◆ WHAT YOU HAVE TO DO ◆
Copy the material from the line containing "This screenshot has height=951, width=1690." through the line containing "tap(153, 187)", switching "shield" to "lock" and keeping all else the same.

* START STORED DATA *

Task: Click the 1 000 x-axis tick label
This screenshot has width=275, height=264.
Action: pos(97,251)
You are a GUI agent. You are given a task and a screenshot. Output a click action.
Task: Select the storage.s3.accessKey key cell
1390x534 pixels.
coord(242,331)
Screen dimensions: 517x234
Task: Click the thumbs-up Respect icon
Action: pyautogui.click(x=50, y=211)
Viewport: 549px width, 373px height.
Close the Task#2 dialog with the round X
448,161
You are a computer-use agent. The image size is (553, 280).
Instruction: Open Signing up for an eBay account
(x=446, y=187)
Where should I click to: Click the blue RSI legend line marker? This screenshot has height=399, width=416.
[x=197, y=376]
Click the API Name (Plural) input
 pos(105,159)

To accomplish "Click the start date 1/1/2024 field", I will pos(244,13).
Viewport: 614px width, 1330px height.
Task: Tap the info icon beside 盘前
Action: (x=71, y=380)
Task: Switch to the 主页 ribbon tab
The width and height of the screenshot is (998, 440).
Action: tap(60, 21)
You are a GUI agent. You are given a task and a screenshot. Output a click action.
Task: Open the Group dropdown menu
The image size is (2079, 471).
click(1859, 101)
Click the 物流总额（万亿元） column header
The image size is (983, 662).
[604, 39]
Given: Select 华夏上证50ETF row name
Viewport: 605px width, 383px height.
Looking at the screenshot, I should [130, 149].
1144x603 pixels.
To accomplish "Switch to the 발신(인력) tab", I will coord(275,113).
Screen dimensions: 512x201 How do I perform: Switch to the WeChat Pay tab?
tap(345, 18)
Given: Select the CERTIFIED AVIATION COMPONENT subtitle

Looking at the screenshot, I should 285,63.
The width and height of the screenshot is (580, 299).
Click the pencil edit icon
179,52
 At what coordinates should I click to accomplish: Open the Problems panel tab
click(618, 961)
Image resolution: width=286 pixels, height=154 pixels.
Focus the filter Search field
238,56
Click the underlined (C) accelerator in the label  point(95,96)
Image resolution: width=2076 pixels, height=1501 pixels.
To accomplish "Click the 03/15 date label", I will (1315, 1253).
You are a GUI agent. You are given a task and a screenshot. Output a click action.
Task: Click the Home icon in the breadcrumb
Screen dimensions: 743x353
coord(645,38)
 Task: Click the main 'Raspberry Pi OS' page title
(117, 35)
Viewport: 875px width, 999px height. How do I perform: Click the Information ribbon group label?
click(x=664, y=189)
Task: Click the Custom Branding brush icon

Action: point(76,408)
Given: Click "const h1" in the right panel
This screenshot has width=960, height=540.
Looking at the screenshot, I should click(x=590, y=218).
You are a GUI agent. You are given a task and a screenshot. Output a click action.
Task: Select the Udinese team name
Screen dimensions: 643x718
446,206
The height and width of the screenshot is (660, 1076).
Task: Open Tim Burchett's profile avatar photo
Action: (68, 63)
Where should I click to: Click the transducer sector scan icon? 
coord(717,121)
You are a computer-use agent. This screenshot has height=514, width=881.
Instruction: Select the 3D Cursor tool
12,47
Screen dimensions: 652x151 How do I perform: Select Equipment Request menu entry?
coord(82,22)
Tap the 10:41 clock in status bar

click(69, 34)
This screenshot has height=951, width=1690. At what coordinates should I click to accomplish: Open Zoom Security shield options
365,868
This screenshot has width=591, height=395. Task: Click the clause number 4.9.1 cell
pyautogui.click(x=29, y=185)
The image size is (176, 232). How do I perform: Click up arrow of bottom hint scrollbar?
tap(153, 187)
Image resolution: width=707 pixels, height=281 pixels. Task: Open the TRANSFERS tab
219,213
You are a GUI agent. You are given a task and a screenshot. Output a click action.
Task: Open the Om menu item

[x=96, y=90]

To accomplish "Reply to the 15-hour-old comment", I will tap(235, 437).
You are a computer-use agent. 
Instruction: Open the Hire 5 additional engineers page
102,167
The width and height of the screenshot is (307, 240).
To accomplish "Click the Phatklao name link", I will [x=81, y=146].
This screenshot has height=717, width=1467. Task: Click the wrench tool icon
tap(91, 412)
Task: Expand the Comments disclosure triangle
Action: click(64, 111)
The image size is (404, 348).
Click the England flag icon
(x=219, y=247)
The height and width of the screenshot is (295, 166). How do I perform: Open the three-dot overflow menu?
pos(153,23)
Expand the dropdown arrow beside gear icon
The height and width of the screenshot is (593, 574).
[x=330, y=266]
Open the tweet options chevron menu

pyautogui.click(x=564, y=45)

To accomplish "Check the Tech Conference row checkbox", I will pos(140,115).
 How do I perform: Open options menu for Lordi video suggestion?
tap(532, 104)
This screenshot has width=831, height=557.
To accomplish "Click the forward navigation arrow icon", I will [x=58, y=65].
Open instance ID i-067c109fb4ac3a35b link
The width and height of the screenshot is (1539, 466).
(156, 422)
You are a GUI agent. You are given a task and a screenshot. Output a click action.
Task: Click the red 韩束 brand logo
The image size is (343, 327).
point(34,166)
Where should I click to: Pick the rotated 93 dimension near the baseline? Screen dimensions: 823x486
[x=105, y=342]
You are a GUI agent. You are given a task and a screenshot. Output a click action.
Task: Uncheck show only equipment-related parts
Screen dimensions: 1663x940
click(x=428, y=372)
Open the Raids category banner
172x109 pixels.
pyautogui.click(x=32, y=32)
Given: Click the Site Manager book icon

* END STORED DATA *

◆ ANSWER TO THIS EXERCISE ◆
This screenshot has height=951, width=1690. At what coordinates should I click to accomplish: Open Zoom Security lock options
365,868
This screenshot has width=591, height=395. Task: Click the clause number 4.9.1 cell
pyautogui.click(x=29, y=185)
The image size is (176, 232). How do I perform: Click up arrow of bottom hint scrollbar?
tap(153, 187)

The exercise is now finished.